Note that dask_paths
is a Dask.dataframe
. This is the most basic of logic in parallellizing with dask
, so not sure why it's failing. I am working on a Vertex AI jupyter notebook on Google Cloud. There is no error trace, because the program simply stalls. All the data/dataframes have been defined in the global environment of the jupyter notebook in the cells above, and are working fine. The vertex AI notebook has 16 vCPUs and 100GB RAM and is run on Google Cloud's VM. There is no reading or writing to any files, so that's not the issue.

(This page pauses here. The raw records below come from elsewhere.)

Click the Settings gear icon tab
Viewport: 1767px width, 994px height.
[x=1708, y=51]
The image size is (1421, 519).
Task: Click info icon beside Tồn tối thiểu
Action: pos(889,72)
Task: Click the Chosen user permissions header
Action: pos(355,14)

# dask_paths['od'] takes on values like (100, 150)
# popular takes the form of a [[20, 25], [100, 150], [67, 83],...]
# and is of length 2000 elements, every element is a list of len 2
def main():
def pop2unique(pop):
df = dask_paths[dask_paths['od'] == (pop[0], pop[1])].compute()
return df['last'].sum()
lzs = []
ncores = 32
dask_client.cluster.scale(10)
futures = dask_client.map(pop2unique, popular[:10]) # this stalls
results = dask_client.gather(futures)
And dask_paths
takes the form
index (o, d) last
605096 (22, 25) 10
999336 (103, 88) 31
1304512 (101, 33) 9
1432383 (768, 21) 16
The client
being used everywhere is given by
from dask.distributed import Client, progress
dask_client = Client(threads_per_worker=4, n_workers=8)
The error message I get is long and cryptic:
distributed.diskutils - INFO - Found stale lock file and directory '/home/jupyter/dask-worker-space/worker-9y17gy_r', purging
distributed.scheduler - WARNING - Worker tried to connect with a duplicate name: 33
distributed.scheduler - WARNING - Worker tried to connect with a duplicate name: 35
distributed.nanny - ERROR - Failed to start worker
Traceback (most recent call last):
File "/opt/conda/lib/python3.7/site-packages/distributed/nanny.py", line 884, in run
await worker
File "/opt/conda/lib/python3.7/site-packages/distributed/core.py", line 279, in _
await self.start()
File "/opt/conda/lib/python3.7/site-packages/distributed/worker.py", line 1584, in start
await self._register_with_scheduler()
File "/opt/conda/lib/python3.7/site-packages/distributed/worker.py", line 1299, in _register_with_scheduler
raise ValueError(f"Unexpected response from register: {response!r}")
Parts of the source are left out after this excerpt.